_Study text:_
╭──
Inuit Dragons on European Maps

In 2002, James Robert Enterline wrote "Erikson, Eskimos and Columbus: Medieval European Knowledge of America". In it, he suggested that the "fantasy" coastlines of eastern Asia in medieval maps actually came from Inuit knowledge of the coastlines of eastern Canada.

While educated medieval people knew that the world was round, they had no idea there was a continent between Western Europe and Eastern Asia. Enterline suggests that because the Inuit cartographic information came to them secondhand, the Vikings of Greenland (subjects of this week's article) did not understand this, either. They then may have passed on Inuit knowledge of Canada to European mapmakers who unknowingly used it to draw unreal Asian coastlines.

This brings up a frequent debate among medieval historians-how widespread is the concept of "medieval" in history? Christian Western Europe was neither the most powerful nor the most important civilization before the 19th century. It seems silly to talk about "medieval" China, for example, when the Chinese were only vaguely aware of Europe during the Middle Ages.

The cultures of Asia, Africa, Australia and the Americas did not revolve around Europe at all during the medieval period. Islam spread across South Asia and into the South Pacific unchecked by Christian competition and long before Captain Cook. The Silk Road of Central Asia operated outside the control of Western European kingdoms. The Inuit and other aboriginal groups explored and colonized Canada before Europeans knew Canada even existed.
╰──
_Data shown:_
╭──
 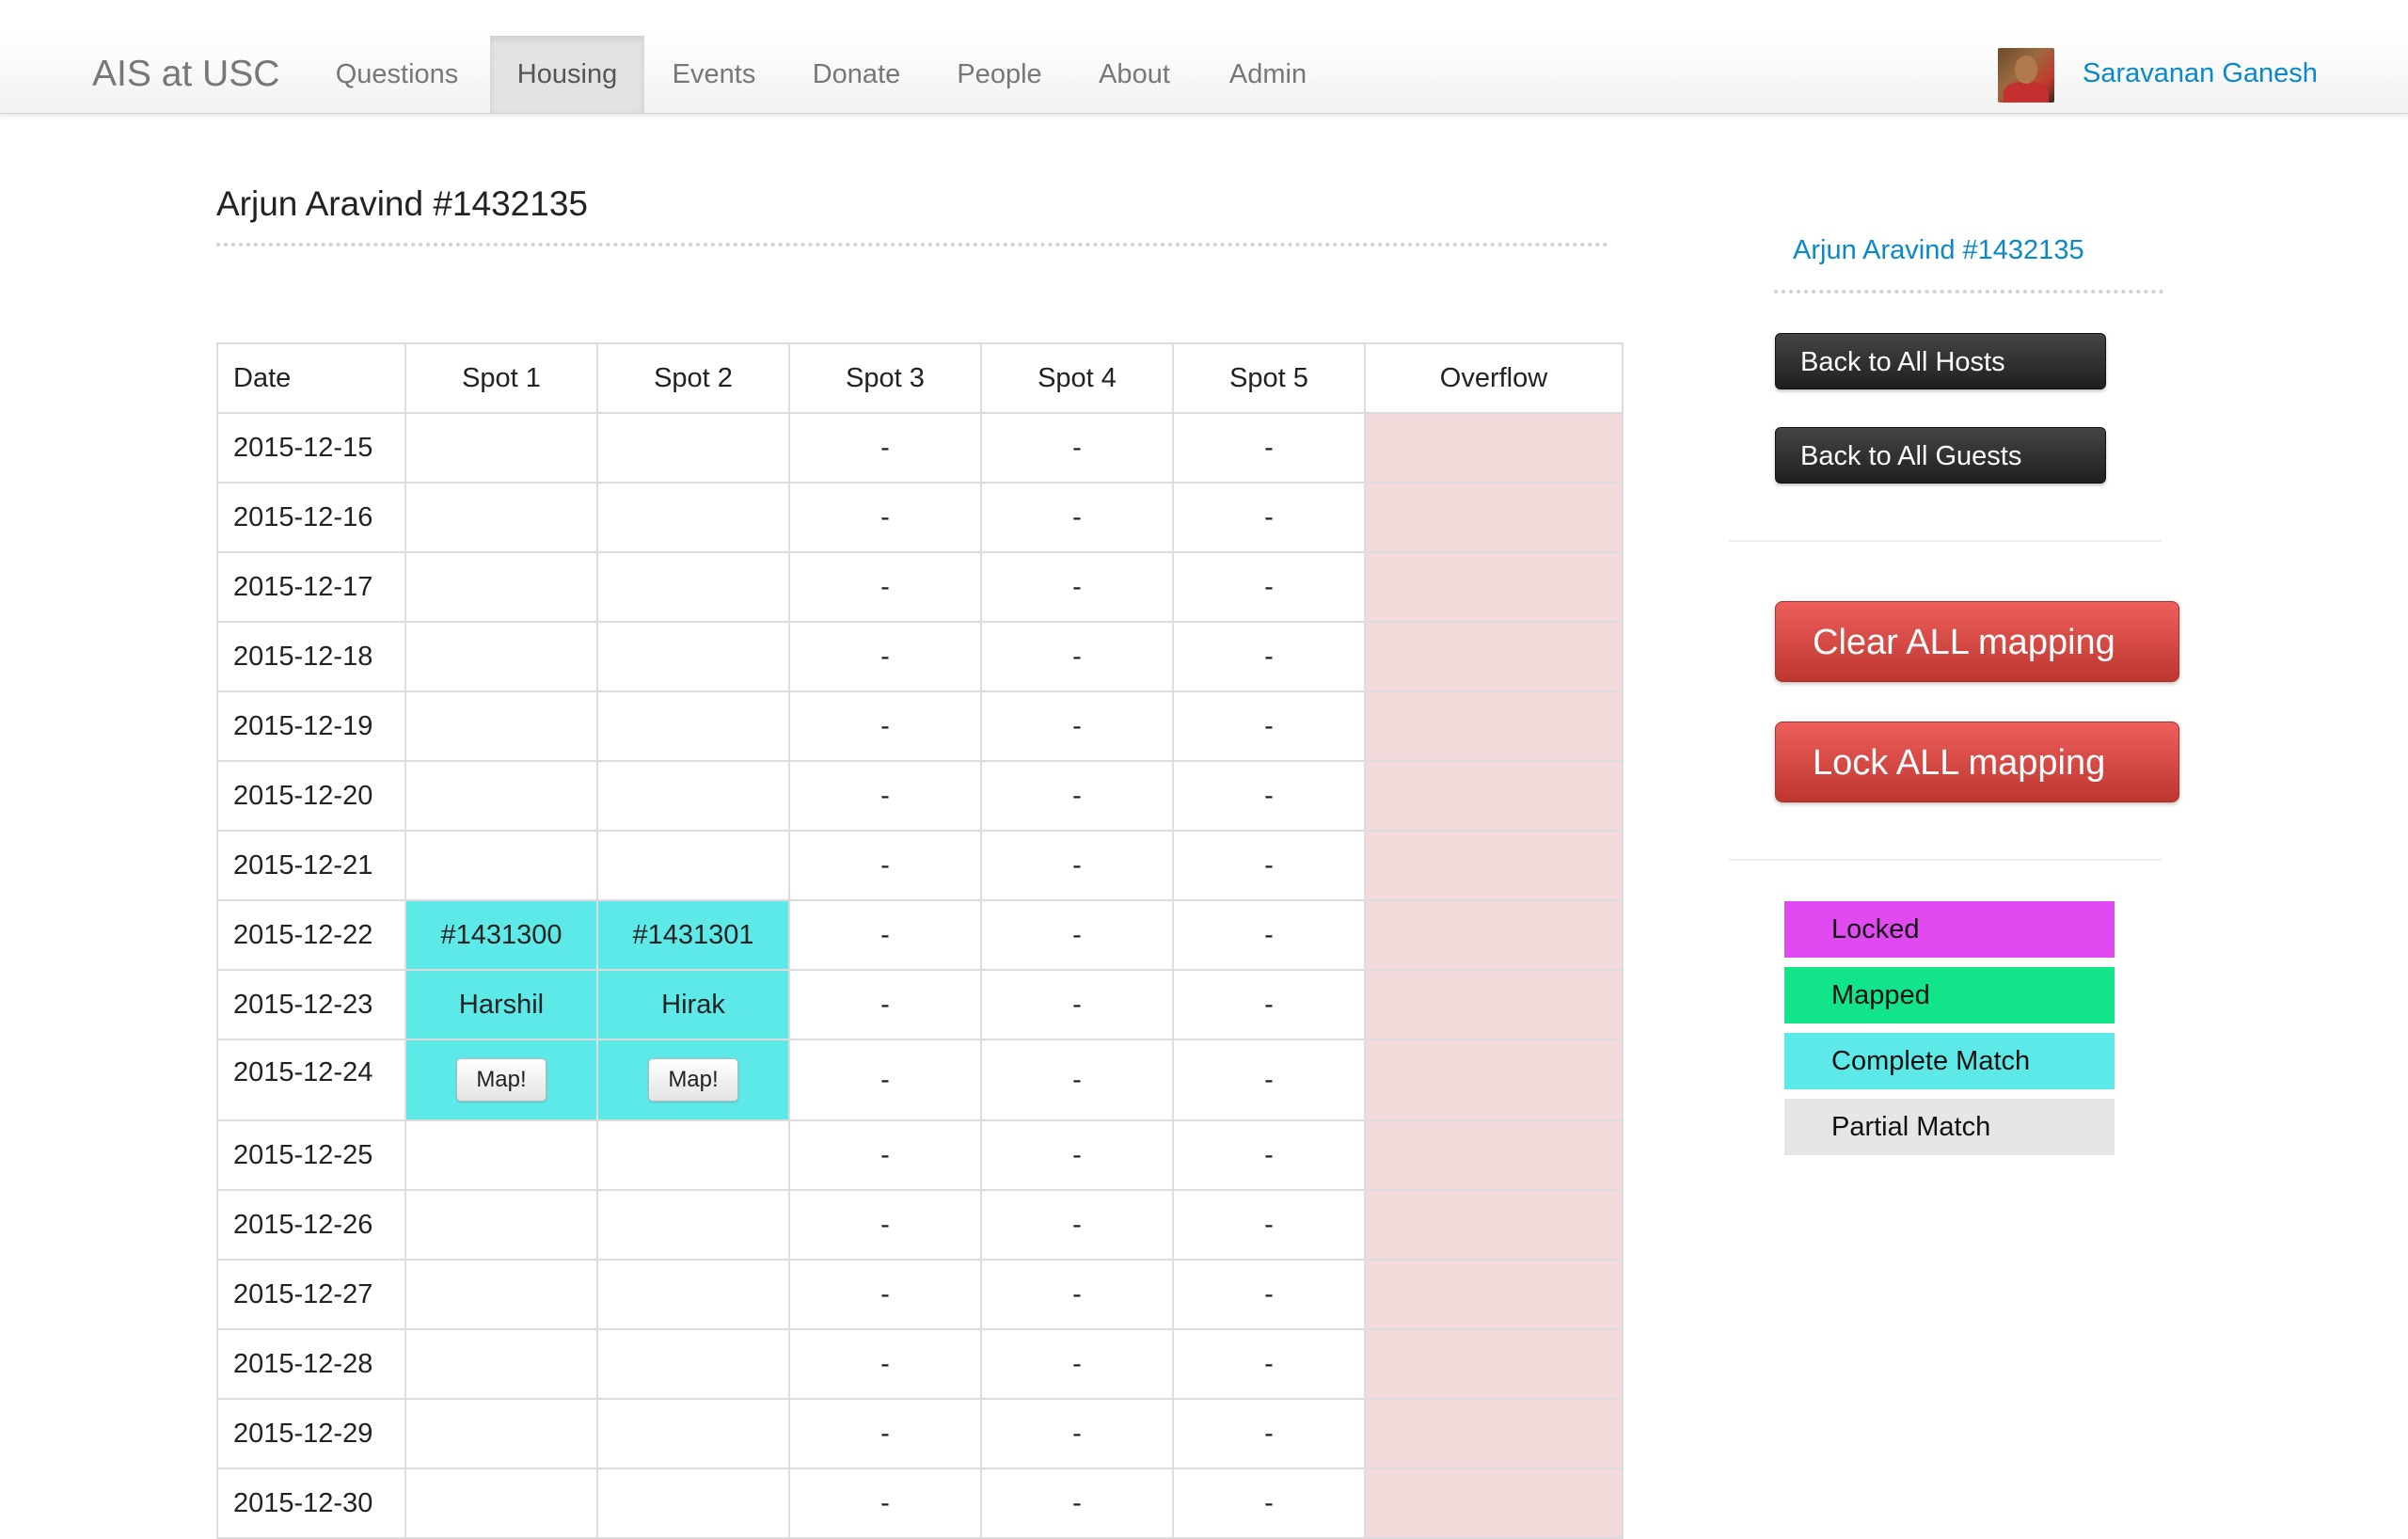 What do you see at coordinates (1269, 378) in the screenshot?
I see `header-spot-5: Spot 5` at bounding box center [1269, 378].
╰──
╭──
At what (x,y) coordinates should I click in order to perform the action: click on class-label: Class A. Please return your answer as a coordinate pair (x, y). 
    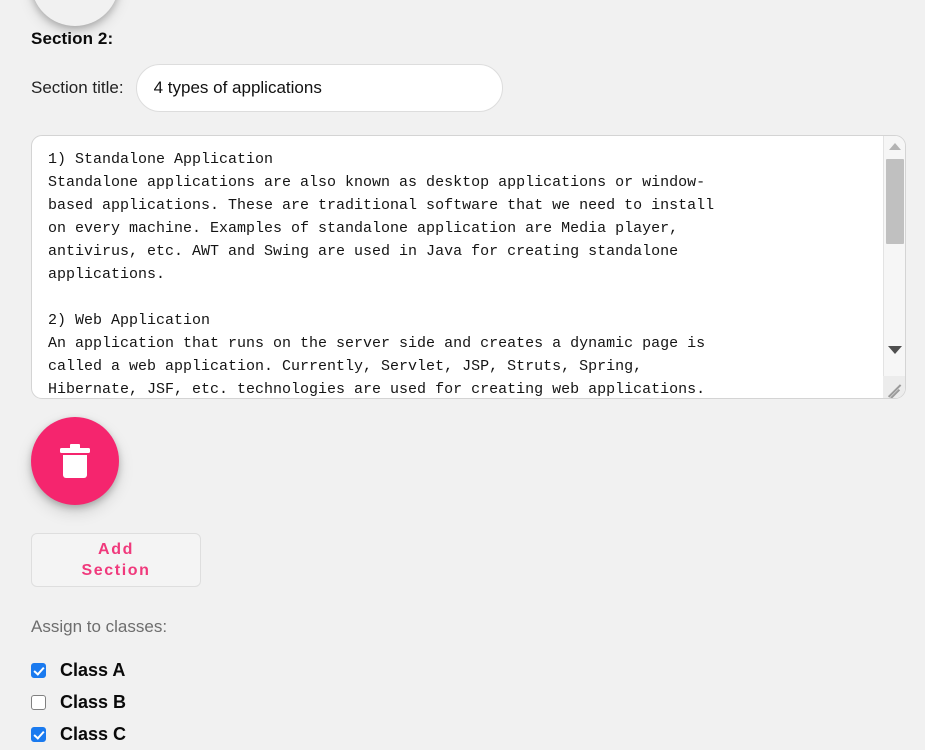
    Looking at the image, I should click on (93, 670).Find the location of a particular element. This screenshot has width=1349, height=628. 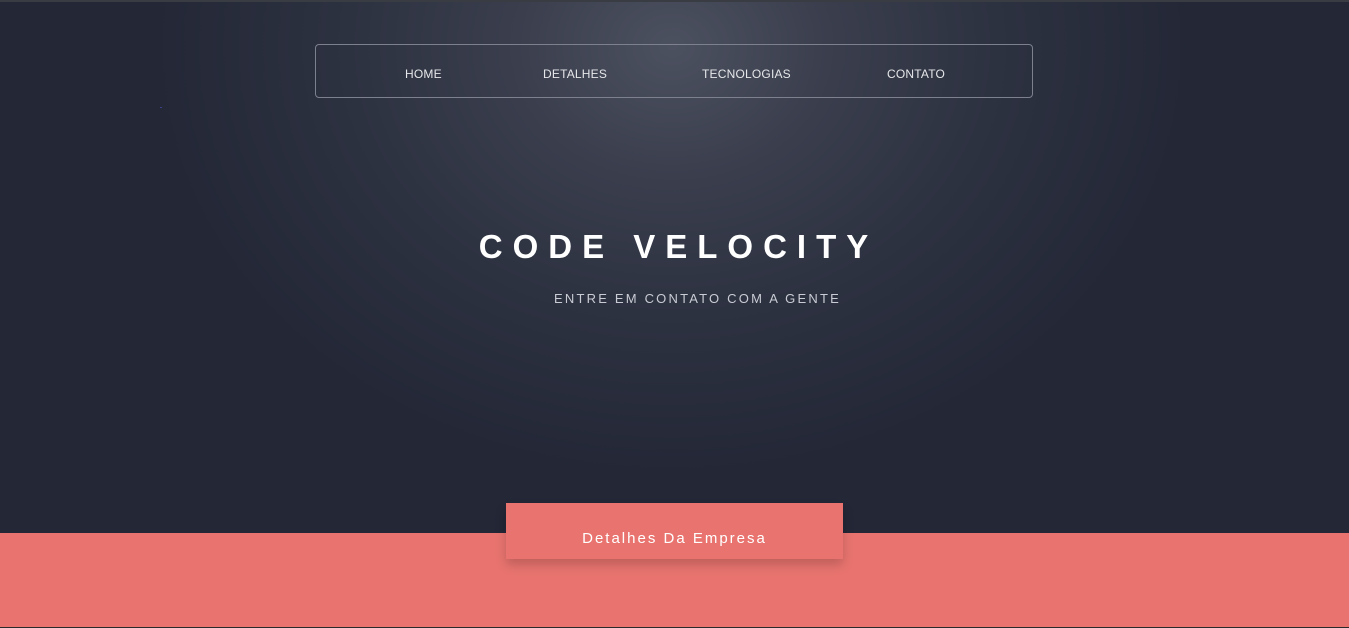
╰──
╭──
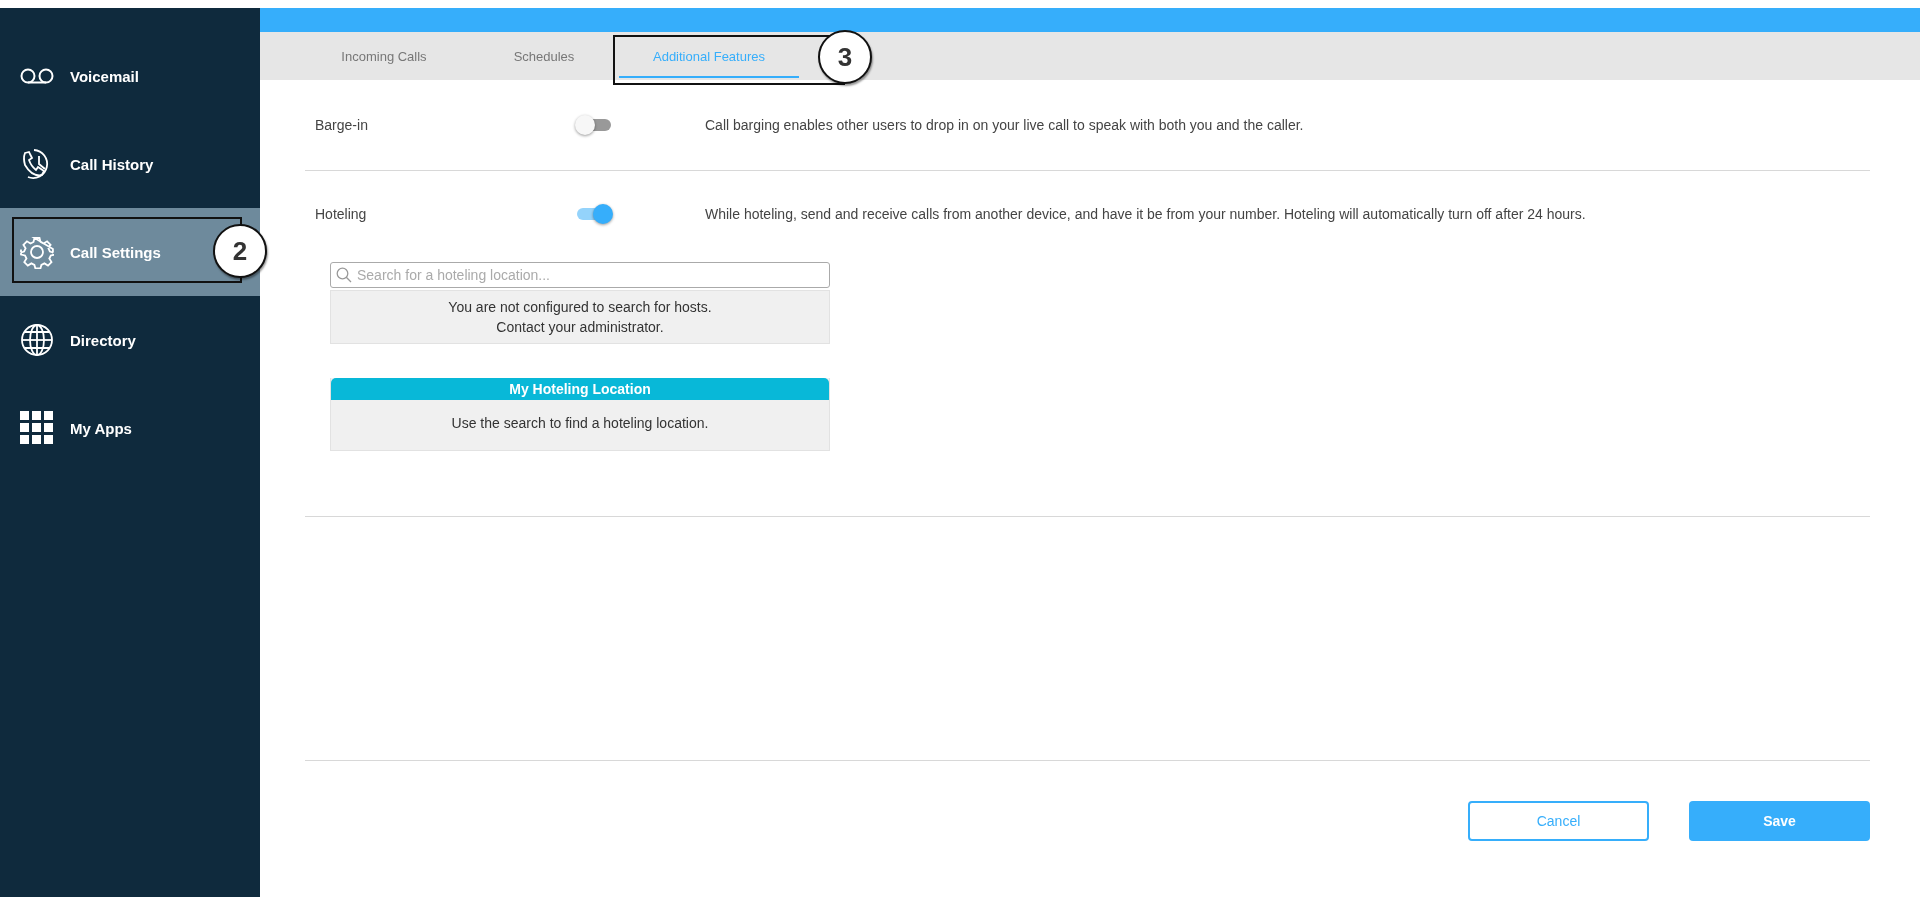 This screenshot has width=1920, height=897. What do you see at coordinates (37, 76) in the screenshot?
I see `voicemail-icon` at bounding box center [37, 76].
╰──
_What this task involves:_
Please resume the text above on Inuit geography and medieval European maps, picking up after its last sentence.

_Reply to the task:_
On the other hand, ignoring non-European influences upon medieval Europe downplays the importance of cultures on the edges of European maps, especially those in the areas where medieval mapmakers put dragons. It gives credit for Inuit exploration to the Vikings, for early Muslim Arab and Bantu explorations of subSaharan Africa coasts to the Christian Portuguese, for the Chinese discovery of the Silk Road to the Italian Marco Polo.

Studying only Europe in medieval studies can create the illusion that only Europeans were exploring the world and making important discoveries between the fourth and 16th centuries C.E. This is inaccurate and unfair to those non-Europeans who got there first.